Consensus coding sequence (CCDS) database: a standardized set of human and mouse protein-coding regions supported by expert curation - PubMed (original) (raw)
. 2018 Jan 4;46(D1):D221-D228.
doi: 10.1093/nar/gkx1031.
Nuala A O'Leary 1, Catherine M Farrell 1, Jane E Loveland 2, Jonathan M Mudge 2, Craig Wallin 1, Carlos G Girón 2, Mark Diekhans 3, If Barnes 2, Ruth Bennett 2, Andrew E Berry 2, Eric Cox 1, Claire Davidson 2, Tamara Goldfarb 1, Jose M Gonzalez 2, Toby Hunt 2, John Jackson 1, Vinita Joardar 1, Mike P Kay 2, Vamsi K Kodali 1, Fergal J Martin 2, Monica McAndrews 4, Kelly M McGarvey 1, Michael Murphy 1, Bhanu Rajput 1, Sanjida H Rangwala 1, Lillian D Riddick 1, Ruth L Seal 5, Marie-Marthe Suner 2, David Webb 1, Sophia Zhu 4, Bronwen L Aken 2, Elspeth A Bruford 5, Carol J Bult 4, Adam Frankish 2, Terence Murphy 1, Kim D Pruitt 1
Affiliations
- PMID: 29126148
- PMCID: PMC5753299
- DOI: 10.1093/nar/gkx1031
Consensus coding sequence (CCDS) database: a standardized set of human and mouse protein-coding regions supported by expert curation
Shashikant Pujar et al. Nucleic Acids Res. 2018.
Abstract
The Consensus Coding Sequence (CCDS) project provides a dataset of protein-coding regions that are identically annotated on the human and mouse reference genome assembly in genome annotations produced independently by NCBI and the Ensembl group at EMBL-EBI. This dataset is the product of an international collaboration that includes NCBI, Ensembl, HUGO Gene Nomenclature Committee, Mouse Genome Informatics and University of California, Santa Cruz. Identically annotated coding regions, which are generated using an automated pipeline and pass multiple quality assurance checks, are assigned a stable and tracked identifier (CCDS ID). Additionally, coordinated manual review by expert curators from the CCDS collaboration helps in maintaining the integrity and high quality of the dataset. The CCDS data are available through an interactive web page (https://www.ncbi.nlm.nih.gov/CCDS/CcdsBrowse.cgi) and an FTP site (ftp://ftp.ncbi.nlm.nih.gov/pub/CCDS/).
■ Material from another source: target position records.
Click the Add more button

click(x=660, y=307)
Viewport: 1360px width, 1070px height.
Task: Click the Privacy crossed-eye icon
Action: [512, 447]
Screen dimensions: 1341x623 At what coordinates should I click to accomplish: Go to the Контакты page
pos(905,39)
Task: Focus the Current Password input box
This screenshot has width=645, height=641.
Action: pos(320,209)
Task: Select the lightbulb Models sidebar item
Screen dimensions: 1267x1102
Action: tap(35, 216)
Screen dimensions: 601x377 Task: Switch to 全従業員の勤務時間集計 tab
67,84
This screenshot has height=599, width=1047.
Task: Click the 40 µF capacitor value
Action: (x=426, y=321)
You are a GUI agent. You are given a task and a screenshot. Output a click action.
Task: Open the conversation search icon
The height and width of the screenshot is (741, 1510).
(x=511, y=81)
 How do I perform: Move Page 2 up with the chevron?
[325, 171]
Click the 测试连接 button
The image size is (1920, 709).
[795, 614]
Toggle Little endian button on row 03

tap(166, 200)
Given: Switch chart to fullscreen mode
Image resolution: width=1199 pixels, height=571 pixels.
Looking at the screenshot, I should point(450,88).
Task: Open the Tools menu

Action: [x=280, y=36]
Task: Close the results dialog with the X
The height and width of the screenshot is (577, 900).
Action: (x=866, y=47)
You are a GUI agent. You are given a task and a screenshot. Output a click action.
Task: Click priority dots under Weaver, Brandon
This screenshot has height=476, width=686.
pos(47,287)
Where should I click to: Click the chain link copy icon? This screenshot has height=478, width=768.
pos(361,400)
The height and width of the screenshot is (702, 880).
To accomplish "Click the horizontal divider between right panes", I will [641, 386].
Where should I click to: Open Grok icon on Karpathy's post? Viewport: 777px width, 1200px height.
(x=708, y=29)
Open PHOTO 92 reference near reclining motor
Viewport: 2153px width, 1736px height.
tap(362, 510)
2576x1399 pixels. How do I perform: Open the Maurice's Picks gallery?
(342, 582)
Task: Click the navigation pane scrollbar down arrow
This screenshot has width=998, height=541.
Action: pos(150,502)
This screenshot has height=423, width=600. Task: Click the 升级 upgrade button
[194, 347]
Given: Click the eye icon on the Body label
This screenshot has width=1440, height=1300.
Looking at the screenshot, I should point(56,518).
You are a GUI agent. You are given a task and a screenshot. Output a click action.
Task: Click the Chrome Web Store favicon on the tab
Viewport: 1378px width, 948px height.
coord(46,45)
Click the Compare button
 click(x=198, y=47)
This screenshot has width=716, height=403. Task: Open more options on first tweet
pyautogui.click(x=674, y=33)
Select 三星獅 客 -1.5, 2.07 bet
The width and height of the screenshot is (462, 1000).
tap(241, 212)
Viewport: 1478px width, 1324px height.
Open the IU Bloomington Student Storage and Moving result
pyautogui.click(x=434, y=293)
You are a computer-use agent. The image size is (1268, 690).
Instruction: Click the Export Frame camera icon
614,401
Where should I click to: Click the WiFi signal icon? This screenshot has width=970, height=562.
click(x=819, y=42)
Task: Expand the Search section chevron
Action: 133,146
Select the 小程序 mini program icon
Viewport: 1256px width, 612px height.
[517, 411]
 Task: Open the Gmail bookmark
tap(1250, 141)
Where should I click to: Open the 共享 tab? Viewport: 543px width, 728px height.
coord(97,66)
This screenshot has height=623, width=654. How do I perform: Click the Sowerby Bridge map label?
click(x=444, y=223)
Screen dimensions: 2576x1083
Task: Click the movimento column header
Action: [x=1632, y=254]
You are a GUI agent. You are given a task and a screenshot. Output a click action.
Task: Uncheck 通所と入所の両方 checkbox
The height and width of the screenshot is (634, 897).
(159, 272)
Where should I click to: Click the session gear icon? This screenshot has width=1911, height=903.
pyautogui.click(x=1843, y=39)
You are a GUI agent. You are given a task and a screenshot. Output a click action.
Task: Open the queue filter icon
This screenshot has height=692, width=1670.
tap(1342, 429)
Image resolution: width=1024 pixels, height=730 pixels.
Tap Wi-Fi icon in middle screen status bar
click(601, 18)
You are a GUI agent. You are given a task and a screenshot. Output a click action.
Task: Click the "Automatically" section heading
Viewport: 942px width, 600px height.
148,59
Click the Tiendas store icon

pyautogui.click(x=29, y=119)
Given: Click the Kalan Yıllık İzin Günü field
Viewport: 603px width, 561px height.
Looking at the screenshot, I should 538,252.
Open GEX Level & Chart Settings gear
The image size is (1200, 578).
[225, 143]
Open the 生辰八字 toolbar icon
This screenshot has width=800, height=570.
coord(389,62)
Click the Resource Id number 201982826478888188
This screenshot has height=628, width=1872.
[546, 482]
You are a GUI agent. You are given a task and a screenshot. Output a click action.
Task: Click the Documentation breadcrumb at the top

In this paper, we outline the ongoing work, growth and stability of the CCDS dataset and provide updates on new collaboration members and new features added to the CCDS user interface. We also present expert curation scenarios, with specific examples highlighting the importance of an accurate reference genome assembly and the crucial role played by input from the research community.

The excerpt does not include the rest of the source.